#### GIVEN INFORMATION
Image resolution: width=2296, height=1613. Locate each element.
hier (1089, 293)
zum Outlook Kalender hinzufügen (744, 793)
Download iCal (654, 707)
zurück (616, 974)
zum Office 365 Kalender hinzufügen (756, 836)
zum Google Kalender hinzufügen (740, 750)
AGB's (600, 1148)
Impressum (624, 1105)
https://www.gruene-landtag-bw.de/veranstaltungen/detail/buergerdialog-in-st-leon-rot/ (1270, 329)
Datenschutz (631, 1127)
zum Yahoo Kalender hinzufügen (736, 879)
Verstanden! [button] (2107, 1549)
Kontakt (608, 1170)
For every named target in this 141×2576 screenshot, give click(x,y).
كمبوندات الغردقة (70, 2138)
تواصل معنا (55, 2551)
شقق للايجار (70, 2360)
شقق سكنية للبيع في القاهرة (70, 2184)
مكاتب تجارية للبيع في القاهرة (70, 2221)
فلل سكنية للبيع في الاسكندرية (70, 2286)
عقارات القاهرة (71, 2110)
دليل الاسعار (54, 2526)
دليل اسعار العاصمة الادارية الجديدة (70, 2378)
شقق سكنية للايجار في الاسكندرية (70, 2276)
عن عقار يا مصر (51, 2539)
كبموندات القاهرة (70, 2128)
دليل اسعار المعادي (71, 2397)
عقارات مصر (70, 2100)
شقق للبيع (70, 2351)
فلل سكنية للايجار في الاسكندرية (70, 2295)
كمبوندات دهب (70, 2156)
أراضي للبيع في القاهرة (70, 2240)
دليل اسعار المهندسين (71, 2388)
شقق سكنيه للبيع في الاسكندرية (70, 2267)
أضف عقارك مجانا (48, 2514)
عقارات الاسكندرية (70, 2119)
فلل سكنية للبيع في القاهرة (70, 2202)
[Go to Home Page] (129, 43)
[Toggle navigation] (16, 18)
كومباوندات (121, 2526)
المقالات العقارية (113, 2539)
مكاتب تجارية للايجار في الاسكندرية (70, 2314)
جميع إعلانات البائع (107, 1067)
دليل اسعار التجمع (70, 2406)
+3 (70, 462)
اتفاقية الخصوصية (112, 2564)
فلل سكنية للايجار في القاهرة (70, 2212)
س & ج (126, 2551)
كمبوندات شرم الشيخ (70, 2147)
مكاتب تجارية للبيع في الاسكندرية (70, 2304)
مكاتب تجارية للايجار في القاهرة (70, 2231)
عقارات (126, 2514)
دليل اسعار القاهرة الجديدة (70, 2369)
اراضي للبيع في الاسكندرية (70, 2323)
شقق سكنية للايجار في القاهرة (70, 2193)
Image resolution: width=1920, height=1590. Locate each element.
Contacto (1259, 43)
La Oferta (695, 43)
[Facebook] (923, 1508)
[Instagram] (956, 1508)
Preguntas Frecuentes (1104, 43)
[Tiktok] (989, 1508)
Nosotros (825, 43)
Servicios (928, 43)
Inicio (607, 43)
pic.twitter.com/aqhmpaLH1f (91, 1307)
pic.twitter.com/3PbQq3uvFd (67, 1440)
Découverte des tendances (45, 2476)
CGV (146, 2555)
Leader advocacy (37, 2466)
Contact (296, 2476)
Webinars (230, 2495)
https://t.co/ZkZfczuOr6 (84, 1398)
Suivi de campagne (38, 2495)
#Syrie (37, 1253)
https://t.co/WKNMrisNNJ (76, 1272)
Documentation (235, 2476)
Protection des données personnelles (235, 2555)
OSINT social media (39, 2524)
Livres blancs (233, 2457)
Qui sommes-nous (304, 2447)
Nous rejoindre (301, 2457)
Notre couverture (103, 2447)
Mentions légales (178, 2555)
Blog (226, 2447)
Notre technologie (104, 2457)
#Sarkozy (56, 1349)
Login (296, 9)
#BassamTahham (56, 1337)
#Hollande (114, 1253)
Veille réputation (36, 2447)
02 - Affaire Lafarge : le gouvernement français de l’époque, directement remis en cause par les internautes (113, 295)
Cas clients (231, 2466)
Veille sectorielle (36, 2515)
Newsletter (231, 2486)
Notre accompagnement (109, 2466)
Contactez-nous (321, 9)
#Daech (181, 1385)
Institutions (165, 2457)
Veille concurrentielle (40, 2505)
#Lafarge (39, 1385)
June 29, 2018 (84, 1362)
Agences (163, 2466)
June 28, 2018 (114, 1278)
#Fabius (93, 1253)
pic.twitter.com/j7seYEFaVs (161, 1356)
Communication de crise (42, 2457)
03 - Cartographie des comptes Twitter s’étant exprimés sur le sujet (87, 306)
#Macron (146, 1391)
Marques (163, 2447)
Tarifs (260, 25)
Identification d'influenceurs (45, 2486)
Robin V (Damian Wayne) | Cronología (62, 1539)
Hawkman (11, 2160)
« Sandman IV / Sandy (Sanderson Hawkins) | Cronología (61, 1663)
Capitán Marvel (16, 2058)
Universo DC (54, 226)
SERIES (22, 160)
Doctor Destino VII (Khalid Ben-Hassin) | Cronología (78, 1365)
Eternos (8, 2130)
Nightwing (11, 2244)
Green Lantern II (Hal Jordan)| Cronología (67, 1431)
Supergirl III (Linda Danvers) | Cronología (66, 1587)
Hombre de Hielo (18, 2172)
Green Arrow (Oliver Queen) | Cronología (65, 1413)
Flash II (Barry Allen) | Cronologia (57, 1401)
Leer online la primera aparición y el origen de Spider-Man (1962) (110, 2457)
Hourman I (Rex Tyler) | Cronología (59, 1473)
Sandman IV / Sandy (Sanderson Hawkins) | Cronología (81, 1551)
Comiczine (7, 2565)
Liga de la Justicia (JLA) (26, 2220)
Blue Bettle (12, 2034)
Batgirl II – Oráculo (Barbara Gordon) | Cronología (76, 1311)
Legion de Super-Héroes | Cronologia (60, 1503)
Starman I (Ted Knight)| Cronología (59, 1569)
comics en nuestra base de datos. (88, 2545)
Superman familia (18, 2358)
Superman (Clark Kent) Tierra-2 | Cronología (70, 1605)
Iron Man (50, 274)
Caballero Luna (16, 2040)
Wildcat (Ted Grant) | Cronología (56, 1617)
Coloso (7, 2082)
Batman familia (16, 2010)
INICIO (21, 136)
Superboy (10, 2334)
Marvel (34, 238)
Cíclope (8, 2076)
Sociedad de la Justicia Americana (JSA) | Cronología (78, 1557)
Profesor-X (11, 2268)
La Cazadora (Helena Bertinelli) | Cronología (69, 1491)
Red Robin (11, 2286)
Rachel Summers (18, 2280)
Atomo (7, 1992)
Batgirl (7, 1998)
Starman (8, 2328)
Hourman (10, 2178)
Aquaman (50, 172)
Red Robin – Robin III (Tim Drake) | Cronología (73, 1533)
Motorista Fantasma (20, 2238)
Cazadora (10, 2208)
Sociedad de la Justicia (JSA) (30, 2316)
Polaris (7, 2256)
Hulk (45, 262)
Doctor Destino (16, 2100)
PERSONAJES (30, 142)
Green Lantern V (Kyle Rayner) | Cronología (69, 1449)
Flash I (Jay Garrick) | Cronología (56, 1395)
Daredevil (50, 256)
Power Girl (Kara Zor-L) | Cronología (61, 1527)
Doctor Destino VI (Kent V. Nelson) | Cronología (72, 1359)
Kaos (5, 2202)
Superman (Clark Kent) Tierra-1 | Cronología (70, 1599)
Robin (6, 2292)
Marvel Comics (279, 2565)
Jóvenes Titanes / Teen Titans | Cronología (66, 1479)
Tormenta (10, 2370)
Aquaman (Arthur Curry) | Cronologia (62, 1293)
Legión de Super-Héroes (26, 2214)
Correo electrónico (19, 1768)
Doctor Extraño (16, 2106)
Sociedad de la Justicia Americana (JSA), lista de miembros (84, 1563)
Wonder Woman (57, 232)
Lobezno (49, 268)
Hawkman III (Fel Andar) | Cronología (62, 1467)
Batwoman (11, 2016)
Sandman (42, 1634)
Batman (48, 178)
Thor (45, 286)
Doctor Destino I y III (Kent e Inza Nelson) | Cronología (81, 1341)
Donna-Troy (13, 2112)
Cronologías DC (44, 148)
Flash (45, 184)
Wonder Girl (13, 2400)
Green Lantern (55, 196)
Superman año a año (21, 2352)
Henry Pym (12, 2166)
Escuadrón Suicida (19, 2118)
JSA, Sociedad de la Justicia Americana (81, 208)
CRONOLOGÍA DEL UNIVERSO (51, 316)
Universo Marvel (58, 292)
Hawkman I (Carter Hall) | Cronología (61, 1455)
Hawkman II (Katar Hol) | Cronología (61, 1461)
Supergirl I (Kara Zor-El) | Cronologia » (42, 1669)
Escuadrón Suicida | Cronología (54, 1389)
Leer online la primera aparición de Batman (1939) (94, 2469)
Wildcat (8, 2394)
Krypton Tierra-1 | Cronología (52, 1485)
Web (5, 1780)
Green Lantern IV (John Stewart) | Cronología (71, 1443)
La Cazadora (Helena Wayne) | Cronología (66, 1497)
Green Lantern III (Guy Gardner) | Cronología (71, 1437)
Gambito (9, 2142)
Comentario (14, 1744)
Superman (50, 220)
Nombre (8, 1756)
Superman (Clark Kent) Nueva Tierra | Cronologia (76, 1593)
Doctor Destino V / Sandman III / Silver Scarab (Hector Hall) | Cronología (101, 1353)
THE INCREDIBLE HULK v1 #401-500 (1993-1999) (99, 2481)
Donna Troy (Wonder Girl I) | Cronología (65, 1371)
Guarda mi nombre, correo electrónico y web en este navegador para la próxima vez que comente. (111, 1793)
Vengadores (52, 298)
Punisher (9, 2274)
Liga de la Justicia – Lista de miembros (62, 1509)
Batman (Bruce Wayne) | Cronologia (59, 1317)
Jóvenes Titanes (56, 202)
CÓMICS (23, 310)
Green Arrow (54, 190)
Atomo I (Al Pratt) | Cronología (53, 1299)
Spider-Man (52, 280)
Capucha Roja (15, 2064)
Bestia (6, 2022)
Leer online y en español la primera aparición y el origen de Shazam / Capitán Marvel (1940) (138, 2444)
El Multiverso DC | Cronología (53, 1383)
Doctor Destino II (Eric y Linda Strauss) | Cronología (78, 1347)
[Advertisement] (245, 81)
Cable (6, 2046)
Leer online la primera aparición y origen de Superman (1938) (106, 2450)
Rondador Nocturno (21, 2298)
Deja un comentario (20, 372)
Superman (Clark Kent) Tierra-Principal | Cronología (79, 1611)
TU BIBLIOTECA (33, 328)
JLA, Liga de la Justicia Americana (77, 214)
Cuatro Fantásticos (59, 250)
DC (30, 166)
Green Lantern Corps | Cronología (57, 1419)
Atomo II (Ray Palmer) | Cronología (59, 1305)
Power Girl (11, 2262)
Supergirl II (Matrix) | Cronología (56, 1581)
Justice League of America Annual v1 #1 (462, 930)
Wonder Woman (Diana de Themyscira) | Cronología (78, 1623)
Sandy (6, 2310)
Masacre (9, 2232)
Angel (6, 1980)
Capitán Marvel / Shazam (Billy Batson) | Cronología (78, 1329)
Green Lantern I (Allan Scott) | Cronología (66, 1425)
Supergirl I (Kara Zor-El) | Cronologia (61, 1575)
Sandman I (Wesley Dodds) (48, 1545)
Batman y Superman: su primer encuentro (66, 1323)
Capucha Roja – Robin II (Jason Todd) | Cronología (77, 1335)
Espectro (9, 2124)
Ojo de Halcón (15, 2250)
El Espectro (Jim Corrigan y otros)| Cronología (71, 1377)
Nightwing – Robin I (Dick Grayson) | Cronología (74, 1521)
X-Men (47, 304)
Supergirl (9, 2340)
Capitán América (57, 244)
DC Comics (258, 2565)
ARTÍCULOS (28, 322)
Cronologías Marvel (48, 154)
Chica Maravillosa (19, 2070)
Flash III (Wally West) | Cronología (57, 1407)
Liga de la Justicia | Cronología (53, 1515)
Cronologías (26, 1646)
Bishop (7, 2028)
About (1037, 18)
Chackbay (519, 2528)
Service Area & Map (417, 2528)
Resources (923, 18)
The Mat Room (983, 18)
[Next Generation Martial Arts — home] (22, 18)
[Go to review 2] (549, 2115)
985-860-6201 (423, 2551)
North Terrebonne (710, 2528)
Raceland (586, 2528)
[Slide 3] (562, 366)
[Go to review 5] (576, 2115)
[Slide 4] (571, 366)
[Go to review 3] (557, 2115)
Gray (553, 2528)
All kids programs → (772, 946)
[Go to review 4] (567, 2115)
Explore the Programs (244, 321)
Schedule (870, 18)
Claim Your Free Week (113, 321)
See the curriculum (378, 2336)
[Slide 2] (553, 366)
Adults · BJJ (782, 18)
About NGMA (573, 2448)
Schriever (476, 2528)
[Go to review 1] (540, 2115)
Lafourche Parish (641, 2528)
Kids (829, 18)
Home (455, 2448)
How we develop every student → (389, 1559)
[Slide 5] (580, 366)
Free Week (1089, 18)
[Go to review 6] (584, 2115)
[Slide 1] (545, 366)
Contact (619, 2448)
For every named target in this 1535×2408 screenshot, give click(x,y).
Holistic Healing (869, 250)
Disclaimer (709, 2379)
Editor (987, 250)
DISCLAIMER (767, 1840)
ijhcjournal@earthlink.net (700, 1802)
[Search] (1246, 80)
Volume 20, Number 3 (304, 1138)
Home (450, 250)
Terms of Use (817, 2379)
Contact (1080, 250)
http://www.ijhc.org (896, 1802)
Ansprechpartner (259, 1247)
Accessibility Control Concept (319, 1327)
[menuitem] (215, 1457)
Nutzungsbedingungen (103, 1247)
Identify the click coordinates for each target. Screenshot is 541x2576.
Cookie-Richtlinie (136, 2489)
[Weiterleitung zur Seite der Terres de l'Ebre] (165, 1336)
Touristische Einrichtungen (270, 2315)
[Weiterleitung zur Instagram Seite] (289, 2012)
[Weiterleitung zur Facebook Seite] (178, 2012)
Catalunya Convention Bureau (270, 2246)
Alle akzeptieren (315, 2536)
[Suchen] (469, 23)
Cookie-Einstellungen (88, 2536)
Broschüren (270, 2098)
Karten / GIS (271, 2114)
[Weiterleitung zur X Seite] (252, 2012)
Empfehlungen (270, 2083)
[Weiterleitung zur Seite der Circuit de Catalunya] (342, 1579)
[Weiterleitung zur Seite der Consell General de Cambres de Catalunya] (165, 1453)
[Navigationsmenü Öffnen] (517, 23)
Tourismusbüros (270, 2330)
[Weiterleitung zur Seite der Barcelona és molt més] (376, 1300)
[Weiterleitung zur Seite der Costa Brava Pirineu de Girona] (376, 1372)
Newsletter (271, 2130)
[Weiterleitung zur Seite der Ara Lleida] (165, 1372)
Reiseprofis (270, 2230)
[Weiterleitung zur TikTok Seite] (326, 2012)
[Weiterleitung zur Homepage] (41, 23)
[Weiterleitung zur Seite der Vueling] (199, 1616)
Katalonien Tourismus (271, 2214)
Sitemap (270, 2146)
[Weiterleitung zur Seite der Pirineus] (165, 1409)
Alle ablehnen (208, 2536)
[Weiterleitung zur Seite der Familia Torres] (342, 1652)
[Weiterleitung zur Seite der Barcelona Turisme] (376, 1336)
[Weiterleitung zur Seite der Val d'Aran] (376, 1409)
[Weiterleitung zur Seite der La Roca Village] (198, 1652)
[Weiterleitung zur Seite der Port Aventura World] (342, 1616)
########
#### [PROBLEM DESCRIPTION]
Begin at the first line of the material above. Transcribe each line exactly, ending with the line that contains "كمبوندات دهب (70, 2156)".

#### [REPLY]
Image resolution: width=2296, height=1613. Locate each element.
hier (1089, 293)
zum Outlook Kalender hinzufügen (744, 793)
Download iCal (654, 707)
zurück (616, 974)
zum Office 365 Kalender hinzufügen (756, 836)
zum Google Kalender hinzufügen (740, 750)
AGB's (600, 1148)
Impressum (624, 1105)
https://www.gruene-landtag-bw.de/veranstaltungen/detail/buergerdialog-in-st-leon-rot/ (1270, 329)
Datenschutz (631, 1127)
zum Yahoo Kalender hinzufügen (736, 879)
Verstanden! [button] (2107, 1549)
Kontakt (608, 1170)
For every named target in this 141×2576 screenshot, give click(x,y).
كمبوندات الغردقة (70, 2138)
تواصل معنا (55, 2551)
شقق للايجار (70, 2360)
شقق سكنية للبيع في القاهرة (70, 2184)
مكاتب تجارية للبيع في القاهرة (70, 2221)
فلل سكنية للبيع في الاسكندرية (70, 2286)
عقارات القاهرة (71, 2110)
دليل الاسعار (54, 2526)
دليل اسعار العاصمة الادارية الجديدة (70, 2378)
شقق سكنية للايجار في الاسكندرية (70, 2276)
عن عقار يا مصر (51, 2539)
كبموندات القاهرة (70, 2128)
دليل اسعار المعادي (71, 2397)
عقارات مصر (70, 2100)
شقق للبيع (70, 2351)
فلل سكنية للايجار في الاسكندرية (70, 2295)
كمبوندات دهب (70, 2156)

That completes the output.